◆ **Extracted material**
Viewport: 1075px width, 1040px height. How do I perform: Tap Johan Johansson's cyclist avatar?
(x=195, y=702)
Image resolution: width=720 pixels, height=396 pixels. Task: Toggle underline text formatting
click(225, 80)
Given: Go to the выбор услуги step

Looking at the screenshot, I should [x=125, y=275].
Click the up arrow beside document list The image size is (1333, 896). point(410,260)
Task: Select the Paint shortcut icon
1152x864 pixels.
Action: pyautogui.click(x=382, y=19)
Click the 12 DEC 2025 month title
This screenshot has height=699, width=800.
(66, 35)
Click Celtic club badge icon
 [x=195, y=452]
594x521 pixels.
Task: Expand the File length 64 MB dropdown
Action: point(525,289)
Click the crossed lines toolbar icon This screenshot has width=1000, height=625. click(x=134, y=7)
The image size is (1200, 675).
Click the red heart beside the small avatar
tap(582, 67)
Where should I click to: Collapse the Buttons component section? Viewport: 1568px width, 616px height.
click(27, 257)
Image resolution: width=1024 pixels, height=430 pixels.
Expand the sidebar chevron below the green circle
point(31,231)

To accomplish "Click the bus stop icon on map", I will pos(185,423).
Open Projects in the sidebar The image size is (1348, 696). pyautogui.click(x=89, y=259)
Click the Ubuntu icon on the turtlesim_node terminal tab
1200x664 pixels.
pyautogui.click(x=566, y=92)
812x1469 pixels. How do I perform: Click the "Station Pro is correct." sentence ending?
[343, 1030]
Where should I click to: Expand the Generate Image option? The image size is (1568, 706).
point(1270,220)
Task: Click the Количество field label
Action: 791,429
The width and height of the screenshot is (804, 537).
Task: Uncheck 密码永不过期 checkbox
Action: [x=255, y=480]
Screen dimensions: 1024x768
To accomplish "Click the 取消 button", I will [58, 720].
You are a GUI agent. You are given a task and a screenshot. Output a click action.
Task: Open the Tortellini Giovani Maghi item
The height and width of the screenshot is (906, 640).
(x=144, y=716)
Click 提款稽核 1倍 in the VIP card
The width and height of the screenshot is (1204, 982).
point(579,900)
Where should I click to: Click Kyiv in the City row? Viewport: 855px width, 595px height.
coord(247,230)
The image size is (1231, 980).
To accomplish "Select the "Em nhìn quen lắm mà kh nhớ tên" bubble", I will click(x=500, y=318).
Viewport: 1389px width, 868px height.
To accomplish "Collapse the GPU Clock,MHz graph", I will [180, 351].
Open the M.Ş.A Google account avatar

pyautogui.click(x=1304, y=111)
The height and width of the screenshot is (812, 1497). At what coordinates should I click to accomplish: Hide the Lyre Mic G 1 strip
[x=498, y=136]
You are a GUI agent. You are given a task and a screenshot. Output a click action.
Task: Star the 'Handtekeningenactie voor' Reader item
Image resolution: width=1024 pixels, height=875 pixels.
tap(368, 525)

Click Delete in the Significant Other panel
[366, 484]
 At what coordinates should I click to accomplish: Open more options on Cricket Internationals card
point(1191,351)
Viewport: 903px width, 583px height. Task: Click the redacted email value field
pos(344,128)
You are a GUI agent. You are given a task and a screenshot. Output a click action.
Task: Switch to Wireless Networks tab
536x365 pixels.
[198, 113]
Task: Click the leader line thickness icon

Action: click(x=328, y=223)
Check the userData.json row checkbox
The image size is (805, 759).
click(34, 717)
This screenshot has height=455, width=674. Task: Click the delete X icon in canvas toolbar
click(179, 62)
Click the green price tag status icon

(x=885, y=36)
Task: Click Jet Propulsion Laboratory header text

◆ **About this task**
From the entries above, select each line containing the string "item".

◆ **Answer box**
Task: Open the Tortellini Giovani Maghi item
Task: Star the 'Handtekeningenactie voor' Reader item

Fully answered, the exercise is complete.